### ASSIGNMENT
Start the output with the opening line of the listing below and continue, reproducing each line exactly, up to and including the line that contains "Given: Select the Console tab in the top bar".

----

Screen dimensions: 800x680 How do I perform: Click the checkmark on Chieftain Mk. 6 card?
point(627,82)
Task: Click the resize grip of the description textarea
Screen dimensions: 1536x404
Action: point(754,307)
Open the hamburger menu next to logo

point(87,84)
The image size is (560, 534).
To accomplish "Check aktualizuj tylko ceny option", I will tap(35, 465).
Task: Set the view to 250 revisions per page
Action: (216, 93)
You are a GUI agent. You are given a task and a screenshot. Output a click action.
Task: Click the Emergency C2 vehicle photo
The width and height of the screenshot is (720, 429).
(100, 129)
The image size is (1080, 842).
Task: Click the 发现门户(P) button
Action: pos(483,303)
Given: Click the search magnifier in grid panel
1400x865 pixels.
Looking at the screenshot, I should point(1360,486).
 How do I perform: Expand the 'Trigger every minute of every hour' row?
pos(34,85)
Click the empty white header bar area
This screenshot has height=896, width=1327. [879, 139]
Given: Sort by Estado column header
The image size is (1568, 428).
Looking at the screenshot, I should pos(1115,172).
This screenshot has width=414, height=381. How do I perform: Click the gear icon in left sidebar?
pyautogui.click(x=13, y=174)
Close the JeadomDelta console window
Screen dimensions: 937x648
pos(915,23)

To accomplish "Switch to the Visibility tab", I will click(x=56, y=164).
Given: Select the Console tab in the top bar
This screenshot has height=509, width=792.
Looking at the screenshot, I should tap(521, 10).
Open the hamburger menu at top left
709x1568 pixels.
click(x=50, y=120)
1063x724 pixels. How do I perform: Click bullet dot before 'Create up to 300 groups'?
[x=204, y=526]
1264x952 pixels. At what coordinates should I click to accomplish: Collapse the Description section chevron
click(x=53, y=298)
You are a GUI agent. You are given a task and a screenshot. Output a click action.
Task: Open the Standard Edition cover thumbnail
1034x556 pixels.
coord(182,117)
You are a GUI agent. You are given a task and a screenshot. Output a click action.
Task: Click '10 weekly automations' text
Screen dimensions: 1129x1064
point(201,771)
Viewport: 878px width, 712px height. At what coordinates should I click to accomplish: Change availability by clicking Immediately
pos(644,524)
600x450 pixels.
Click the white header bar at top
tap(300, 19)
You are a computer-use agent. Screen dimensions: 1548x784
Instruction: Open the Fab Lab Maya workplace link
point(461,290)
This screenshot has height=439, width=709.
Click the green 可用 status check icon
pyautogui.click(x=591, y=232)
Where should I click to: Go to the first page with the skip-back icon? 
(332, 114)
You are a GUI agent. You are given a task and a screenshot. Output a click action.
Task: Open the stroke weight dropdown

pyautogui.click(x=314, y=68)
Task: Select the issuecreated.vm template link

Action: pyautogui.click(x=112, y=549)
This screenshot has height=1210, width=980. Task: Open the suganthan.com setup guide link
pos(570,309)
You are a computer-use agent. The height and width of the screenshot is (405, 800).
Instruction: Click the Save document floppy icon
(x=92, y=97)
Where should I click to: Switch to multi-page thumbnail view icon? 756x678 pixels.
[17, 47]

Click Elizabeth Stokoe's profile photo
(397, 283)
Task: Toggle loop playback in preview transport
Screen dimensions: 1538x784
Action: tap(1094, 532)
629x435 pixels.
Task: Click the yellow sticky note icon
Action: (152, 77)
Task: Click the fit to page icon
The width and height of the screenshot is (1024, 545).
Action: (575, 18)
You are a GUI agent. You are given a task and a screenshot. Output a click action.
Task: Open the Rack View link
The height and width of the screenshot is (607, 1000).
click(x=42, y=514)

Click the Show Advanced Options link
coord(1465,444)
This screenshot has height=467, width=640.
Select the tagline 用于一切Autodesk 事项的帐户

----

### WRITTEN ANSWER
Screen dimensions: 800x680 How do I perform: Click the checkmark on Chieftain Mk. 6 card?
point(627,82)
Task: Click the resize grip of the description textarea
Screen dimensions: 1536x404
Action: point(754,307)
Open the hamburger menu next to logo

point(87,84)
The image size is (560, 534).
To accomplish "Check aktualizuj tylko ceny option", I will tap(35, 465).
Task: Set the view to 250 revisions per page
Action: (216, 93)
You are a GUI agent. You are given a task and a screenshot. Output a click action.
Task: Click the Emergency C2 vehicle photo
The width and height of the screenshot is (720, 429).
(100, 129)
The image size is (1080, 842).
Task: Click the 发现门户(P) button
Action: pos(483,303)
Given: Click the search magnifier in grid panel
1400x865 pixels.
Looking at the screenshot, I should point(1360,486).
 How do I perform: Expand the 'Trigger every minute of every hour' row?
pos(34,85)
Click the empty white header bar area
This screenshot has height=896, width=1327. [879, 139]
Given: Sort by Estado column header
The image size is (1568, 428).
Looking at the screenshot, I should pos(1115,172).
This screenshot has width=414, height=381. How do I perform: Click the gear icon in left sidebar?
pyautogui.click(x=13, y=174)
Close the JeadomDelta console window
Screen dimensions: 937x648
pos(915,23)

To accomplish "Switch to the Visibility tab", I will click(x=56, y=164).
Given: Select the Console tab in the top bar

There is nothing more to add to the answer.